Gloria Gallo · Enterprise Architecture & Operational Intelligence
Everyone is deploying AI agents.
An agent for customer service. An agent for procurement. An agent for compliance screening. An agent for sales intelligence. An agent for financial reporting. An agent for supply chain visibility.
Sound familiar?
It should.
We did this exact thing fifteen years ago.
We called it SaaS.
When SaaS arrived, the promise was extraordinary.
No more expensive on-premise software. No more long implementation cycles. No more IT bottlenecks. Just subscribe, configure, and go.
So organizations subscribed.
And subscribed. And subscribed.
By 2020 the average enterprise was running over 200 SaaS applications. By 2023 that number crossed 400 in many large organizations.
Each one solving a real problem. Each one purchased with good intentions. Each one creating a new island of data. A new silo. A new boundary where information stopped propagating and had to be rebuilt manually.
The integration cost ate the savings. The data fragmentation created the Compensation Economy. The governance gaps became compliance exposure.
And the architecture — nobody designed the architecture.
They just kept subscribing.
SaaS didn’t fail. The architecture failed.
Here is what makes AI agents different from SaaS.
SaaS fragmented your data.
AI agents will fragment your decisions.
That is not a marginal difference. It is a catastrophic one.

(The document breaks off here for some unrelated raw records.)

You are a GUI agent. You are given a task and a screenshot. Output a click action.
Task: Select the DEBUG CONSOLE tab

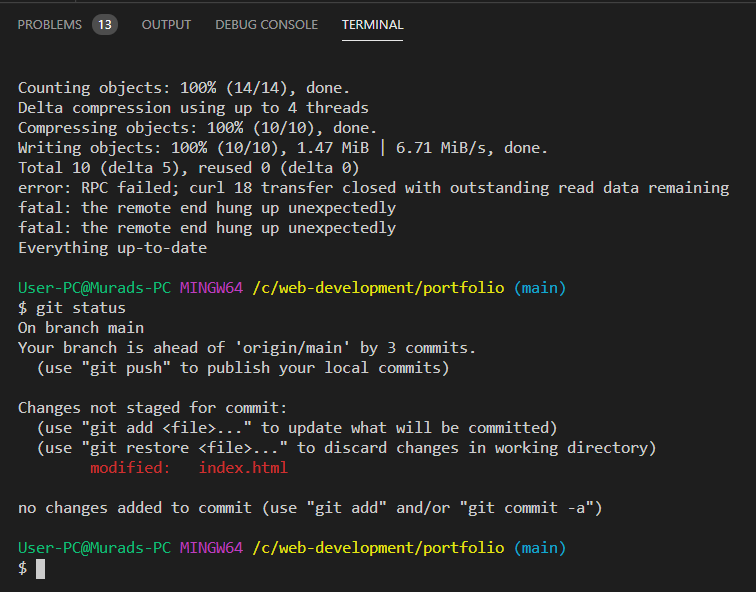tap(266, 24)
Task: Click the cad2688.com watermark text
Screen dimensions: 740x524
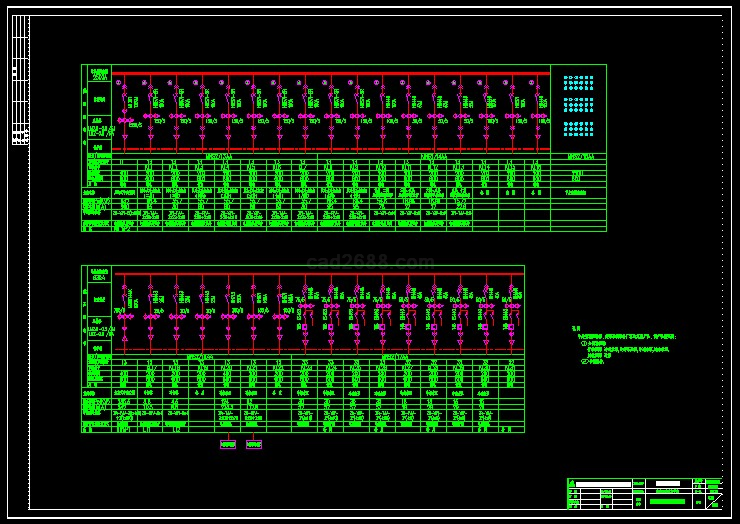Action: (370, 262)
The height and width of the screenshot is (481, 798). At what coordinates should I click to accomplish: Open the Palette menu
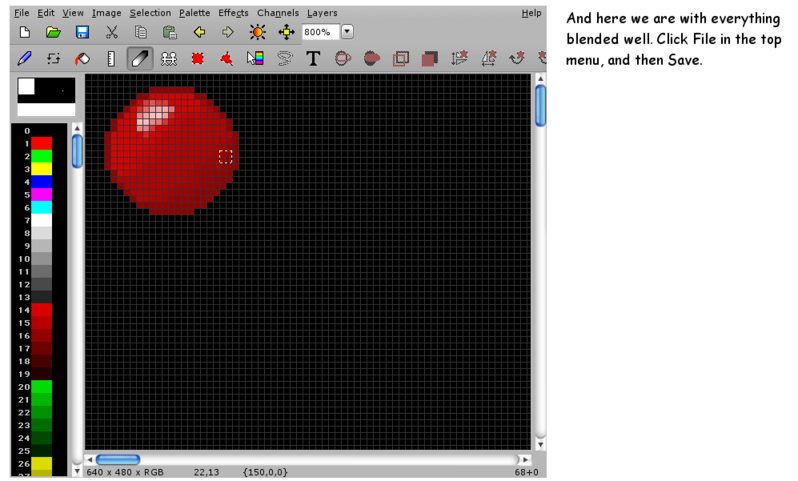pyautogui.click(x=194, y=13)
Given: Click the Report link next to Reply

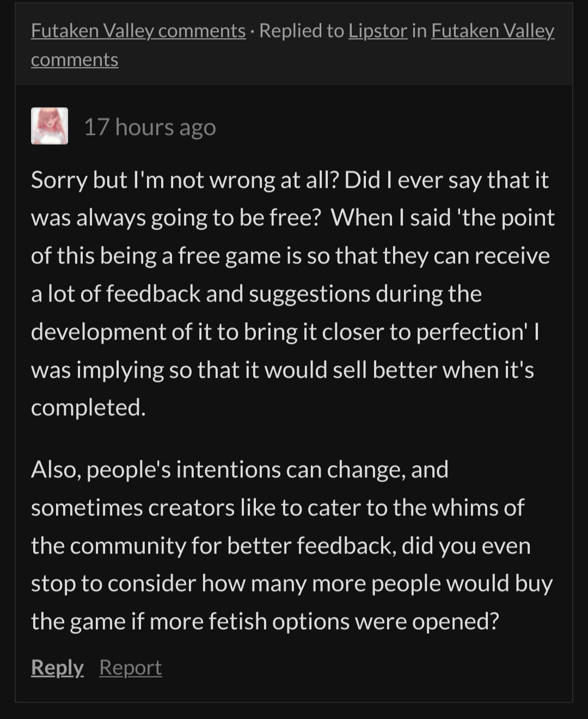Looking at the screenshot, I should coord(130,667).
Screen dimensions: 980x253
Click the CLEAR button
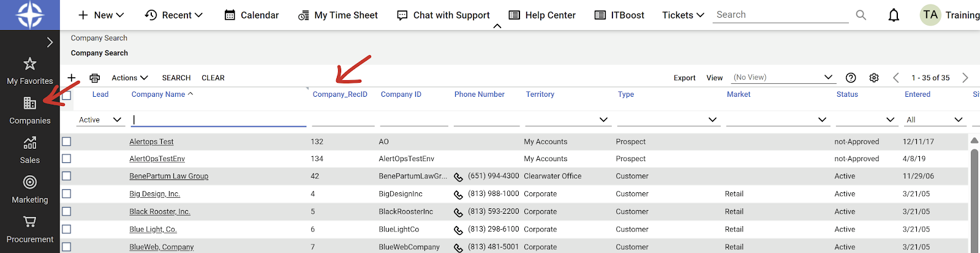tap(213, 78)
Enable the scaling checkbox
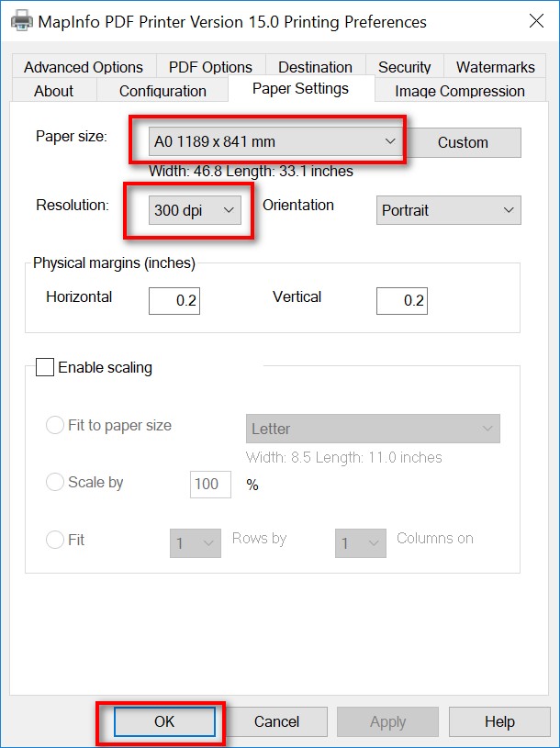Screen dimensions: 560x748 pyautogui.click(x=45, y=368)
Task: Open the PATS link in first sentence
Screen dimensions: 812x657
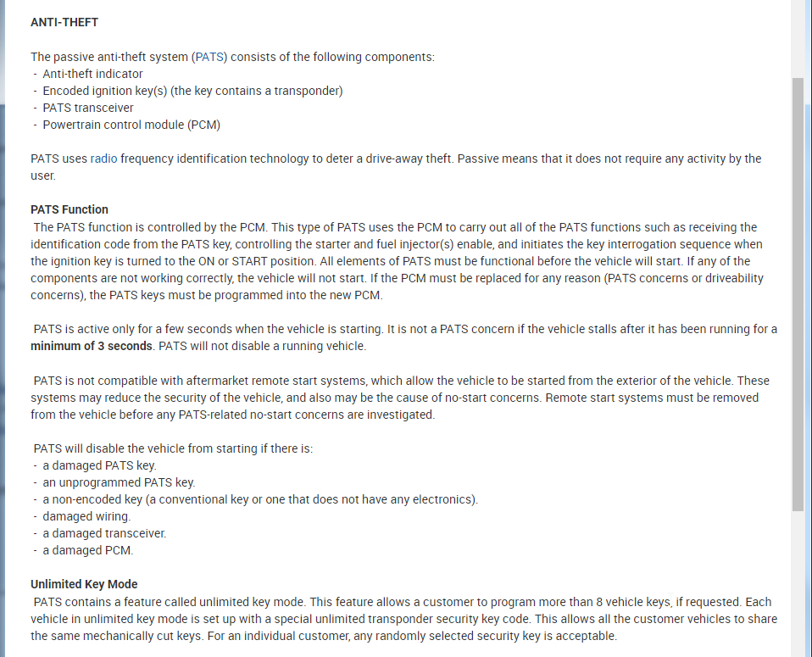Action: pyautogui.click(x=210, y=57)
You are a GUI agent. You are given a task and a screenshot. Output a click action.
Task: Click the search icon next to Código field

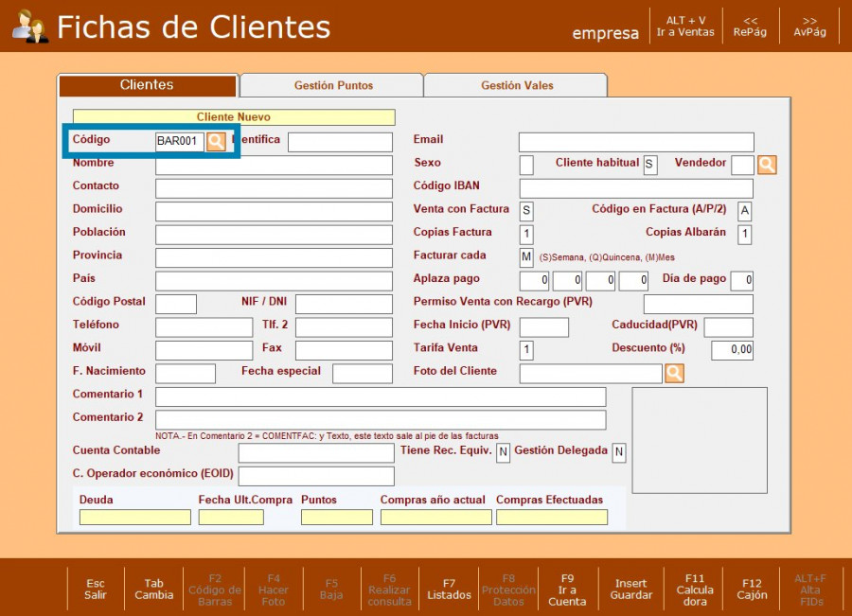click(x=216, y=141)
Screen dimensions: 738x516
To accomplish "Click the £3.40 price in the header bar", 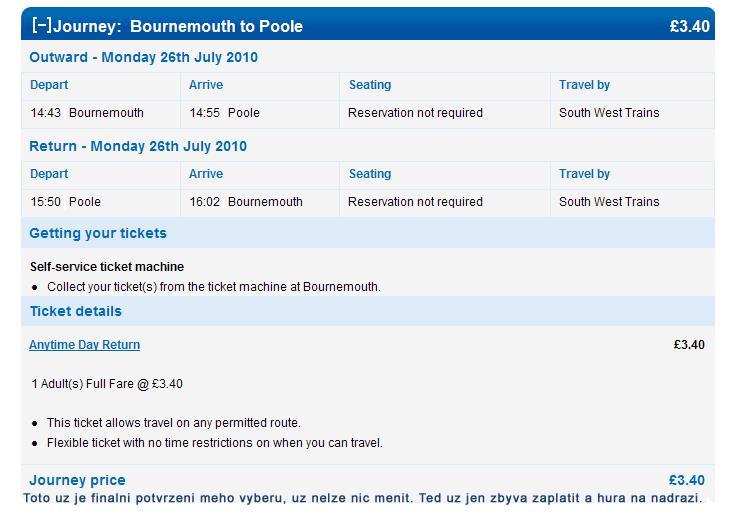I will point(690,26).
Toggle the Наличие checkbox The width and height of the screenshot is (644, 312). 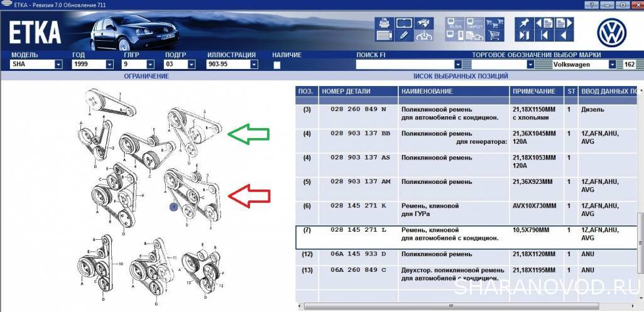[x=277, y=65]
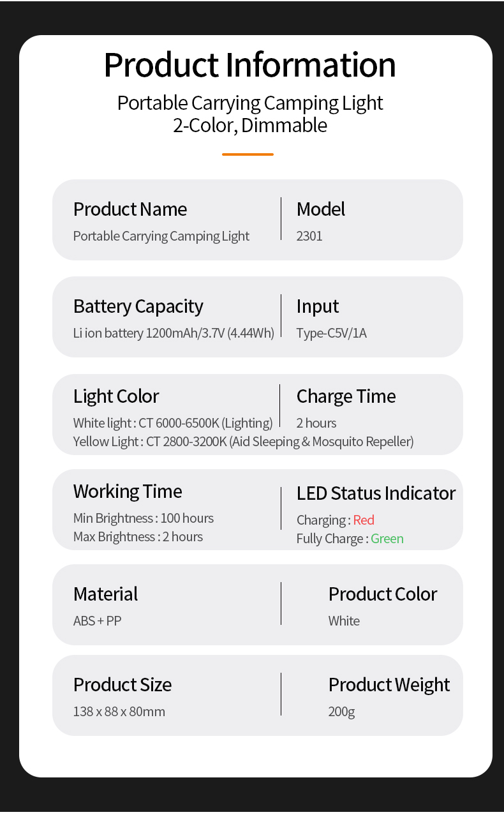Click the red "Red" charging status text
This screenshot has height=817, width=504.
[364, 520]
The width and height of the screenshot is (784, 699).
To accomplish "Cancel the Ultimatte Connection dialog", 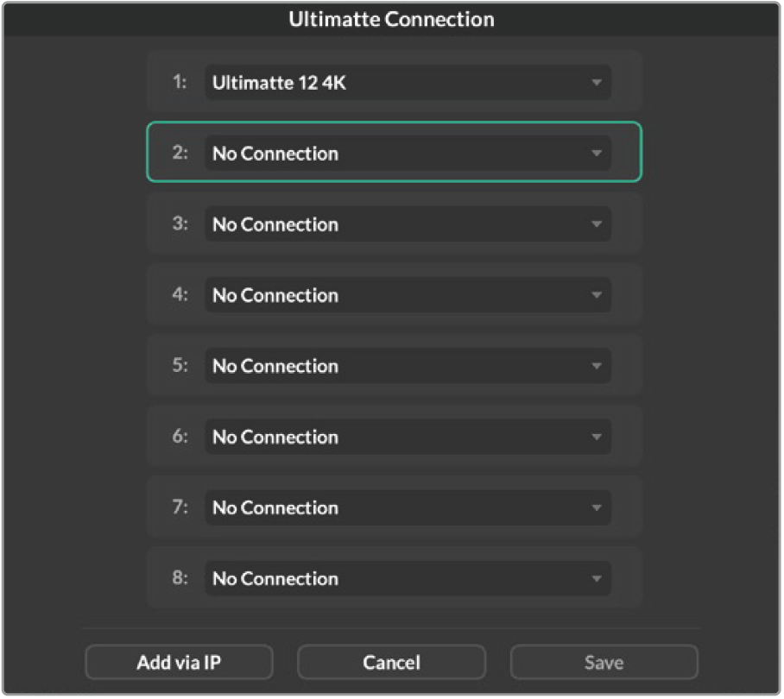I will (x=391, y=663).
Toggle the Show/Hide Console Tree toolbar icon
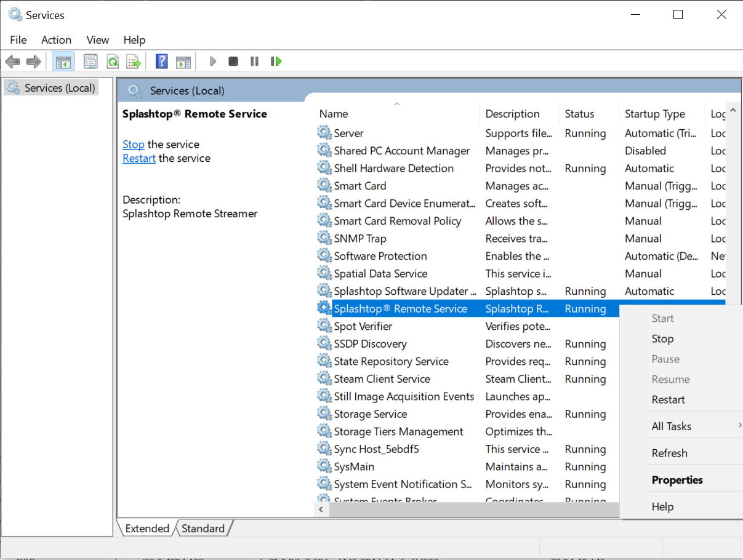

When your data is fragmented, you get inconsistency. Duplicate records. Conflicting reports. Manual reconciliation.
Expensive. Slow. Fixable.
When your decisions are fragmented — when 40 agents are each making micro-decisions based on their own logic, their own data, their own training — you get something far worse.
You get a system that is confidently wrong at scale.
Consistently. Automatically. Invisibly.
One agent approves a customer. Another agent flags the same customer as high risk. A third agent processes the transaction. A fourth agent routes it for compliance review. None of them know what the others decided. All of them believe they are working correctly.
That is not intelligence. That is fragmented decision logic wearing the costume of automation.
With SaaS we accumulated integration debt. The cost of connecting systems that were never designed to talk to each other.
With AI agents we will accumulate four kinds of debt simultaneously.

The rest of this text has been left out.